Overview
The Regex gem enables pattern matching and text extraction using regular expressions. This gem provides four distinct output methods for processing text data:
Prerequisites
- Add
prophecy_basics package version 1.0.0 or higher to your project.
The Regex gem uses the following ports:
| Port | Description |
|---|
| in0 | The source table containing text data that needs to be processed with regex patterns. |
| out | The output table containing: - Original columns preserved
- New columns created based on the selected output method (Replace, Tokenize, Parse, or Match)

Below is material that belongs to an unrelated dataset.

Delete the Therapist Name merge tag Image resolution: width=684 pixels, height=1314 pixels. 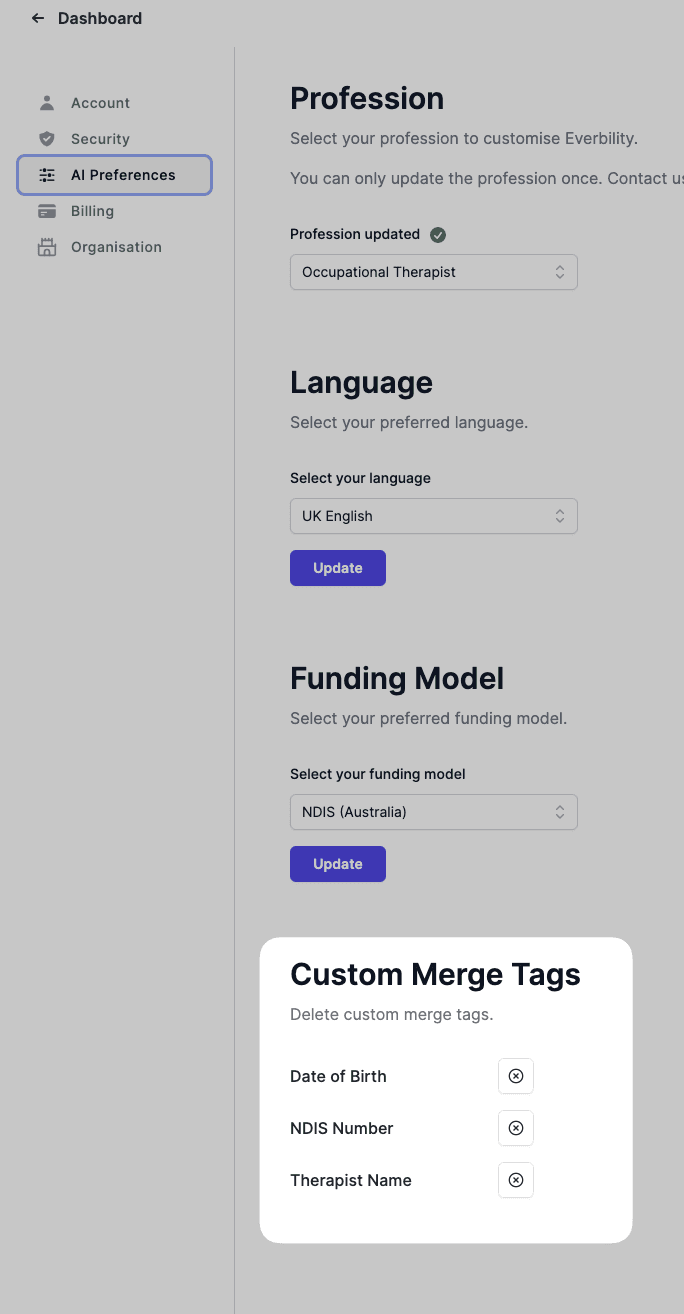(516, 1180)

The output schema depends on the chosen method and configuration. |
Parameters
Configure the Regex gem using the following parameters.
Common configuration
These parameters are available for all regex operations:
| Parameter | Description |
|---|
| Select Column to Split | Choose the input column containing the text data you want to process with regex patterns. |
| Output Method | Select how the regex operation should handle matches: - Replace: Substitute matched text with replacement values.
- Tokenize: Split text into tokens or columns based on regex patterns.
- Parse: Extract specific groups from regex matches into separate columns.
- Match: Determine whether text matches the pattern.
|
| Regex | Enter your regular expression pattern. The field supports standard regex syntax with capture groups for extracting specific portions of matched text.
Note: Different SQL dialects may require specific escaping. For example, to match a literal dot, generic regex uses a\. while Databricks SQL requires a\\. |
| Case Insensitive Matching | Enable this option to perform pattern matching without regard to letter case. |
Replace configuration
The Replace method substitutes matched portions of text with specified replacement values. When using this method, the gem outputs an additional column with the replaced values.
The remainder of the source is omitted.